TASK DATA.
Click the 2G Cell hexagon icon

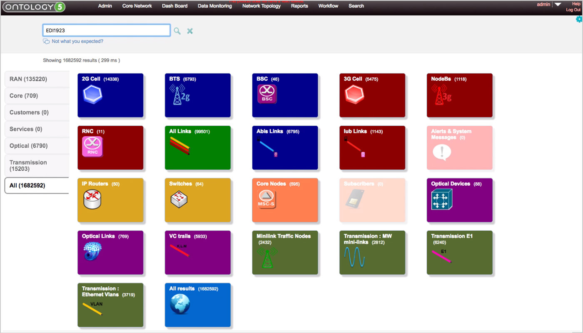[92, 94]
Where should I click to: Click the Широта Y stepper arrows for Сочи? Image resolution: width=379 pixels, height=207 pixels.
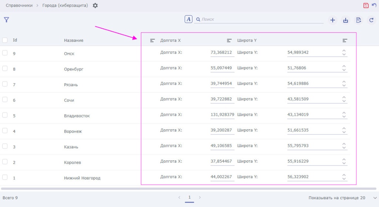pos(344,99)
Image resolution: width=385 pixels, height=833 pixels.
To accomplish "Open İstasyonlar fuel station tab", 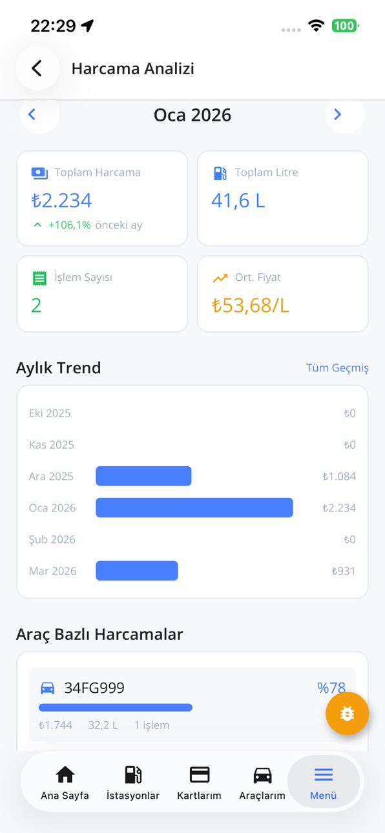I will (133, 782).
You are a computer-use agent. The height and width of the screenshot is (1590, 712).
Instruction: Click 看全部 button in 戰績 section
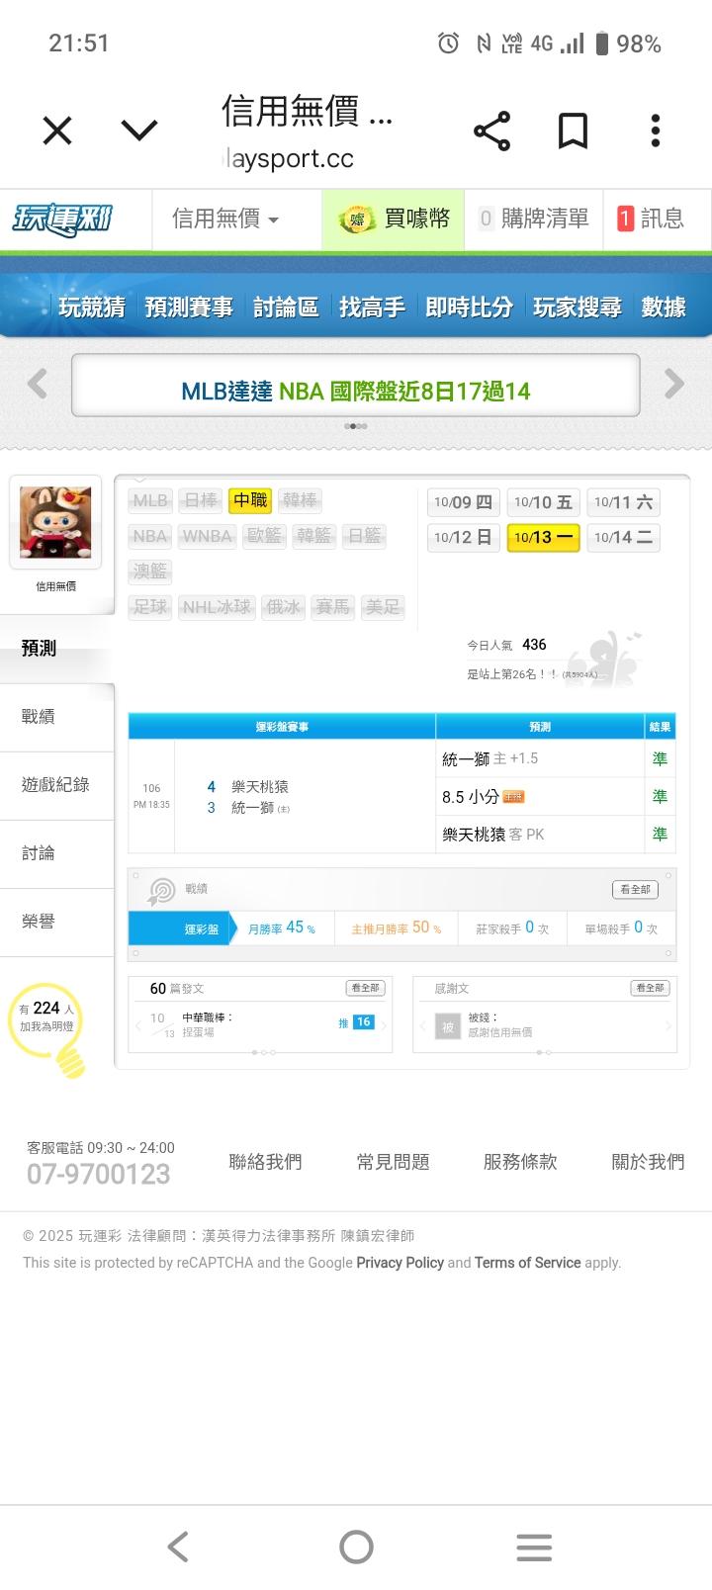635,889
--
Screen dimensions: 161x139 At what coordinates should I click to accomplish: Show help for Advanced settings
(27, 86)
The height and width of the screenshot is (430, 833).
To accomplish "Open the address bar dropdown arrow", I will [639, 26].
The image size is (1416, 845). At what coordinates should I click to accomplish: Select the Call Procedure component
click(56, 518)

AIM OF THE TASK. Reproduce the listing starting at the line containing "The image size" and ending at the line containing "click(56, 518)", replacing "Call Procedure" with "Stored Procedure" and changing nothing else. Give only those lines.

RESULT FOR THIS EXERCISE.
The image size is (1416, 845). At what coordinates should I click to accomplish: Select the Stored Procedure component
click(56, 518)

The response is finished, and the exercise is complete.